## [BRIEF]
Pick up the essay on employee engagement and employee experience after its last sentence and write the next part.

## [DOCUMENT SEGMENT]
-=-=-
The View From Taft

Following the Mindanao earthquake in late 2019 and the Taal Volcano eruption this January, both of which have left many people displaced and affected, companies and corporate foundations mobilized resources and organized relief operations. NGOs, local government units, and educational institutions, among many others, are also doing their share to aid those stricken. From supplying clean and potable water, mounting charging stations, organizing medical missions, to distributing relief packs, these efforts are nothing short of inspiring.

On the human resource front, situations like this provide an opportunity for employee engagement. Schaufeli and Bakker define engagement as “a positive, fulfilling, work-related state of mind that is characterized by vigor, dedication, and absorption.” It aims to establish a strong connection between employees and their work and company. Engagement fuels positive disposition and higher motivation. When a workforce is highly engaged, productivity is optimized and organizational goals are attained.

In 2019, the ADP Research Institute (ADPRI) measured the engagement levels of more than 19,000 workers. The employees were asked which working conditions they find acceptable and attractive enough to keep them in the workplace. APDRI’s Global Study of Engagement reported that only 16% of employees are fully engaged. This means that the remaining 84% of employees merely come to work for the sake of it and fail to contribute wholly to their organizations. While the report further states that engagement varies based on several factors, the global score gives impetus for business and HR leaders to rethink and reinvigorate engagement programs as an integral part of organizational culture and social responsibility.

When I was tasked to lead our company’s engagement program, I wanted to evolve our approach to lead to a more cogent, holistic, and integrated way of life for our people. I considered not only employee engagement but also a people experience that taps into the hearts, heads, and hands of our employees. I recommended designing engagement, communication, and empowerment activities that aim to: 1.) strengthen the emotional connection of employees to the organization; 2.) increase their engagement through information, learning, and knowledge-sharing; and 3.) nurture well-being, bolster productivity, and cultivate excellence in practice and performance.

The idea of employee experience (EX) has trended in HR circles over the past few years. Ryan Pendell, in his Gallup article “Employee Experience vs. Employee Engagement: What’s the Difference?,” describes EX as the “entire journey” an employee takes within an organization. Engagement and experience encompass a dynamic confluence, but should not be confused with each other. Carolyn Nevitte on LinkedIn defines engagement as the goal, and experience as the means to that end. Experience, therefore, constitutes the bigger picture and expands our customary approach to engagement by placing touchpoints throughout the life cycle of employees.
-=-=-
## [GIVEN INFORMATION]
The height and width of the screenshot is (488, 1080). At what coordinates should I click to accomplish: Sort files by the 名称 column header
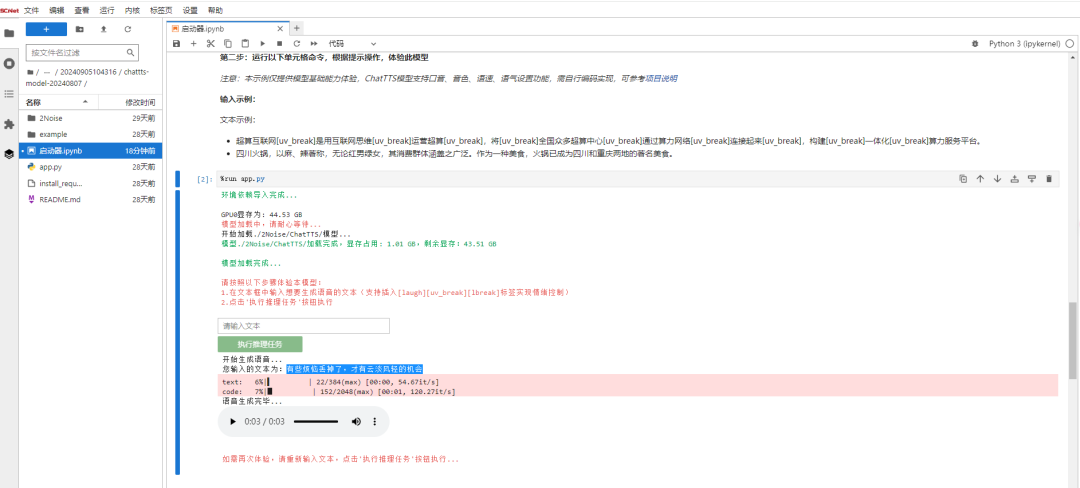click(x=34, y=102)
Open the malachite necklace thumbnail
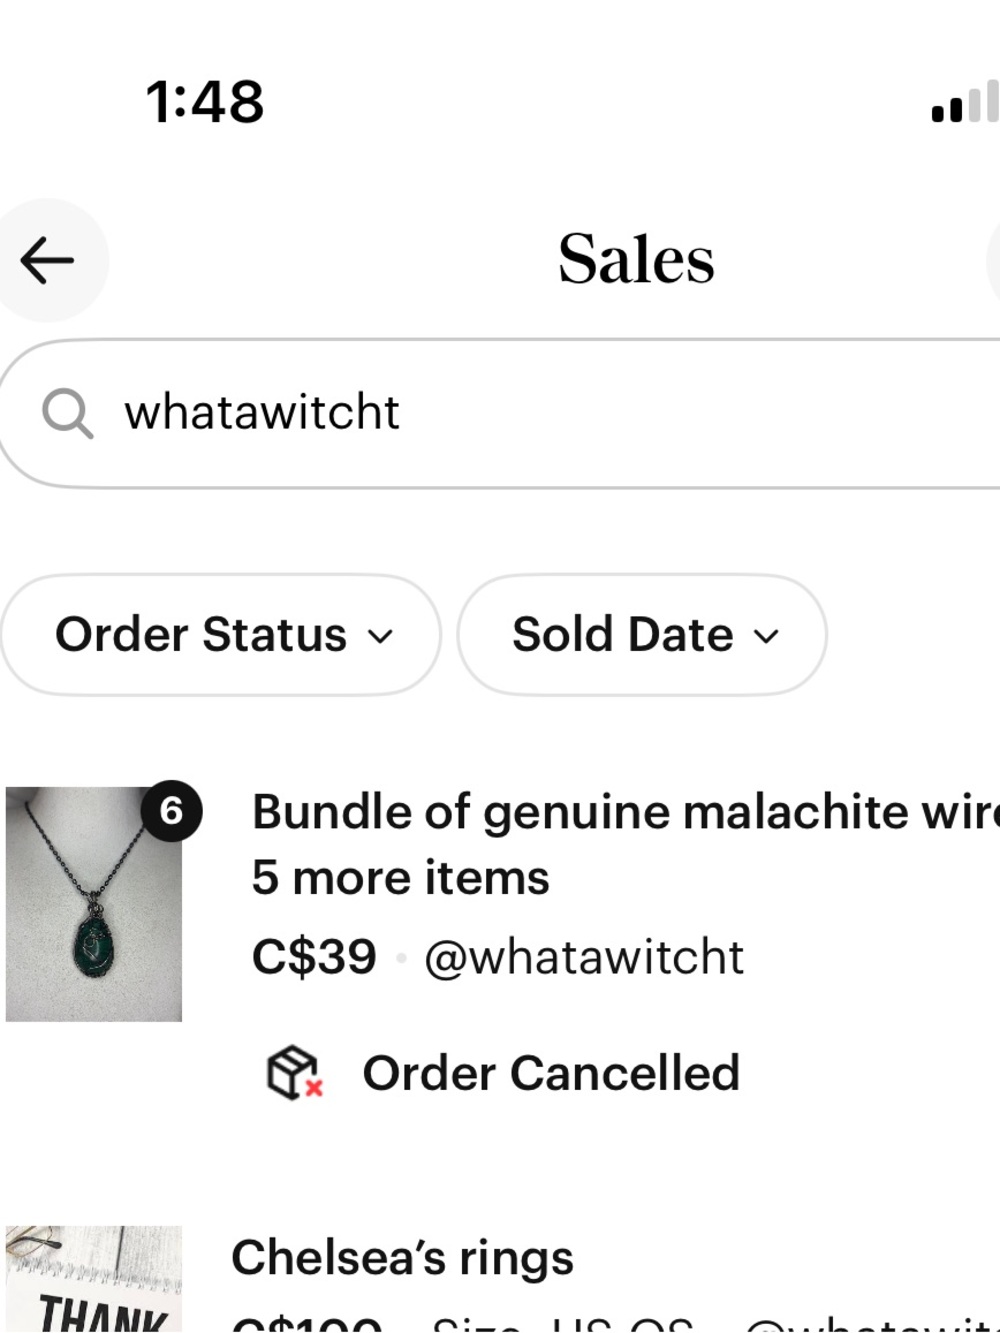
-=-=-
## [TASK ANSWER]
Creating meaningful experiences to engage employees humanizes the workplace, which advancing technology and changing values have made more complex. As managers, we must strive to elevate our employees’ experiences by connecting them to a higher purpose. In her Forbes article “The Future of Work: Corporate Social Responsibility Attracts Top Talent,” Jeanne Meister points out that employees want more than compensation. Employees yearn for a profound sense of meaning and fulfillment from their work. They desire to take pride in a company that reflects their values and that allows them to make a caring difference.

Our company launched an internal donation drive to help our employees and the local community affected by the Mindanao earthquake. Our employees in Luzon and Visayas pledged financial support through their personal resources, and the company supplemented the amount that was initially raised. The employees’ sheer generosity overwhelmed me. When Taal’s eruption affected a handful of our employees and their families, I was afraid that our colleagues would have already developed donor fatigue. Nevertheless, we again called on our people to donate — and I was proven wrong. The shining display of compassion was equally heartening, thanks in huge part to our employees in Mindanao, who may have felt that it was their turn to help. I believe this was a stellar example of people helping other people and deepening employee engagement and experience.


Michael Angelo E. Malicsi is the HR Business Partner for Support of Goldilocks, a leading bakeshop and fast food chain in the Philippines, and concurrently heads the company’s people experience program. He lectures part-time at the Ramon V. Del Rosario College of Business of De La Salle University. In 2016, he received an Australia Awards Scholarship from the Department of Foreign Affairs and Trade of the Australian Government.